Reli Terhenti, Harga Minyak Mentah Melemah 1% di Pagi Ini (31/12)



KONTAN.CO.ID - MELBOURNE. Harga minyak turun 1% pada awal perdagangan hari ini. Namun, harga emas hitam ini tetap berada di jalur kenaikan tahunan terbesar dalam 12 tahun terakhir, yang didorong oleh pemulihan ekonomi global dari kemerosotan Covid-19 dan pengekangan produsen.

Jumat (31/12), harga minyak mentah berjangka jenis Brent untuk kontrak pengiriman Februari 2022 turun 86 sen atau 1,1% menjadi US$ 78,67 per barel.

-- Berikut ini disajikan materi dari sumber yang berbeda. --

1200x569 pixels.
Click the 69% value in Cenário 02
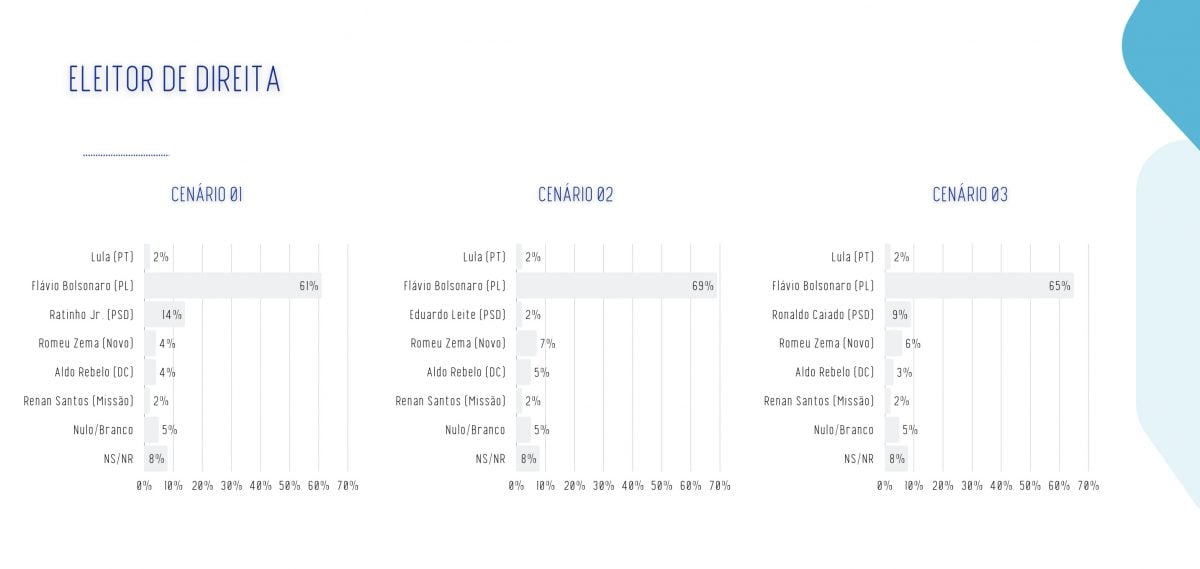coord(703,286)
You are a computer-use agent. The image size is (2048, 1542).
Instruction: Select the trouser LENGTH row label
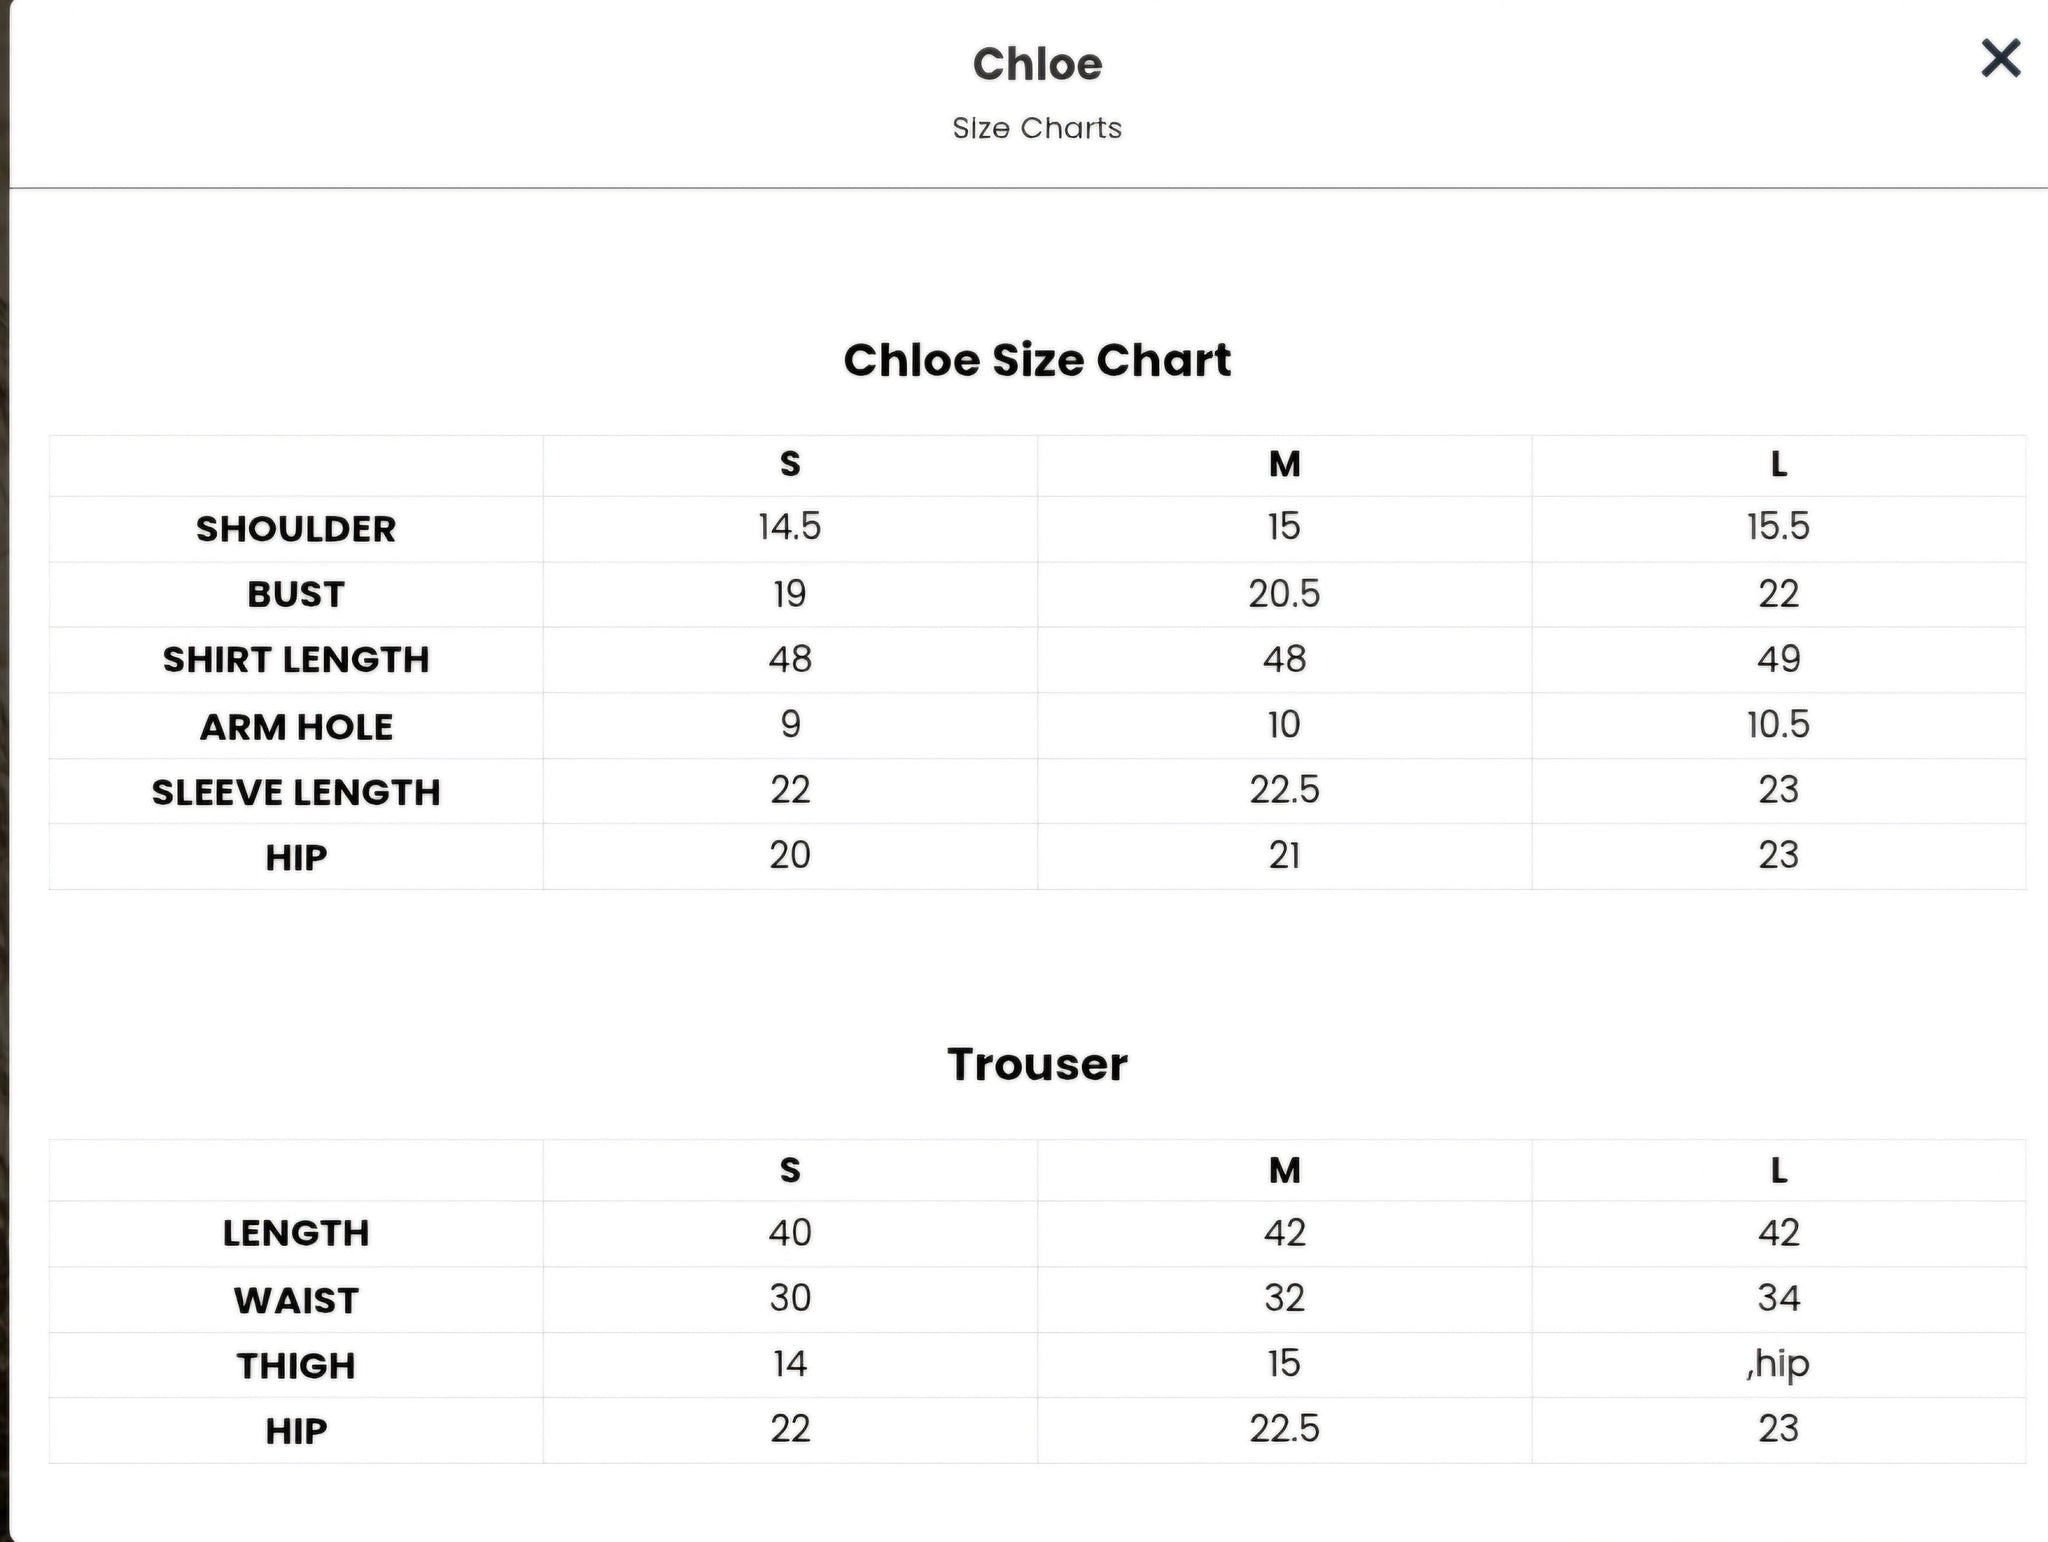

Serupa, harga minyak mentah berjangka jenis West Texas Intermediate (WTI) untuk kontrak pengiriman Februari 2022 turun 80 sen atau 1% ke US$ 76,19 per barel.


Dengan harga ini, Brent berada di jalur untuk mengakhiri tahun dengan naik 53%. Sedangkan WTI menuju kenaikan 57% dan menjadi kinerja terkuat untuk dua kontrak acuan sejak 2009, ketika harga melonjak lebih dari 70%.

"Kami memiliki Delta dan Omicron dan segala macam penguncian dan pembatasan perjalanan, tetapi permintaan minyak tetap relatif kuat. Anda dapat mengaitkannya dengan efek stimulus yang mendukung permintaan dan pembatasan pasokan," kata Chief Economist CommSec Craig James.

Baca Juga: Harga Minyak Ditutup Naik Tipis Jelang Pertemuan OPEC+ Minggu Depan

Namun, setelah naik selama beberapa hari berturut-turut, harga minyak terhenti pada hari Jumat karena kasus Covid-19 melonjak ke level tertinggi baru di seluruh dunia. Lonjakan terjadi dari Australia hingga Amerika Serikat, dipicu oleh varian virus corona Omicron yang sangat menular.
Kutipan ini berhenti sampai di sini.